According to a recent study by Spain’s El País newspaper, Colombia’s parliamentary salaries are 34 times the country’s minimum wage – the highest figure in the study that included European and Latin American countries. For reference, German parliamentarians earn just six times the minimum wage, according to El País. Changes could be on the horizon though, Colombia’s senate approved the second debate on an initiative to reduce parliamentary salaries but with six more sessions remaining, will Turkeys vote for Christmas? 

A former director of Colombia’s congress explained the wide-reaching implications of such a move, “The problem is that it is not only the salary of congressmen that is high, there are other state officials, such as the magistrates, who have the same salary. There is a law that prevents public officials being paid more than congressmen, so by lowering the salaries of senators and congressmen, it would also lower the salaries of magistrates and other senior civil servants. This is why a bill to lower salaries has passed twice but has been overturned by the Constitutional Court each time.” 

There is a law that prevents public officials being paid more than congressmen, so by lowering the salaries of senators and congressmen, it would also lower the salaries of magistrates and other senior civil servants.”

Former director, Colombia’s congress

The origin of these high salaries was the constitution of 1991. Previously, congressmen could claim representation expenses but the new constitution removed the ability for congressmen to claim these expenses in favour of a higher salary.
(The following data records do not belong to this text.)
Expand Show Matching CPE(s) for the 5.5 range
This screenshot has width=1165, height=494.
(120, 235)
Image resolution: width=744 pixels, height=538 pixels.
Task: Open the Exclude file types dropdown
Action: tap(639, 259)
As a result, congressmen have high location-based expenses including compensations for trips, paid vacations, and security measures.  
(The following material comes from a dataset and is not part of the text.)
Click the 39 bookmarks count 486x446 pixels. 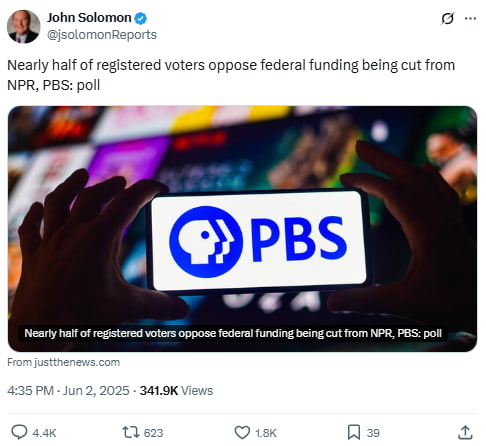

Unsurprisingly, people are outraged by the disparity between their salary and that of a congressman and the issue has become central to political campaigning. It was revived during the presidential debates last August, which led the green party ‘Alianza Verde’ senator Jota Pe Hernández, a former youtuber, to draft a legislative proposal to reduce the salaries of congressmen. Hernández insisted that his proposal was drafted to respect the labour rights of congressmen and the salary adjustment would be implemented by freezing wages for a four-year period and reforming article 15 of the current law which stipulates that no other public official can earn more than congressmen. In addition, the proposal aims to take away from the Congress the power to regulate the salaries of their members. 

This isn’t the only proposal to have been tabled on the issue. In the past, the Congress has blocked 20 similar proposals. Despite the debate, the former president, Iván Duque, passed a decree on 24 December 2021, to increase the salary of congressmen by 5.12% after being pressured by the union of workers of the legislative power.

The Colombian electoral system poses quite a challenge, to become a congressman you need to invest a lot of money.”

Former director, Colombia’s congress

There are some arguments sympathetic to the congressmen’s cause, explained a former member of Congress, “The Colombian electoral system poses quite a challenge, to become a congressman you need to invest a lot of money. If you can’t recover this investment through salary then only the rich will become congressmen. Social media has relieved some of this cost pressure but it is still an issue.” 

It remains to be seen if Colombia’s situation could prompt similar debates elsewhere in Latin American. For example, Chile, which is going through a major political reform, is not far behind with its congressmen being paid 33 times the minimum wage.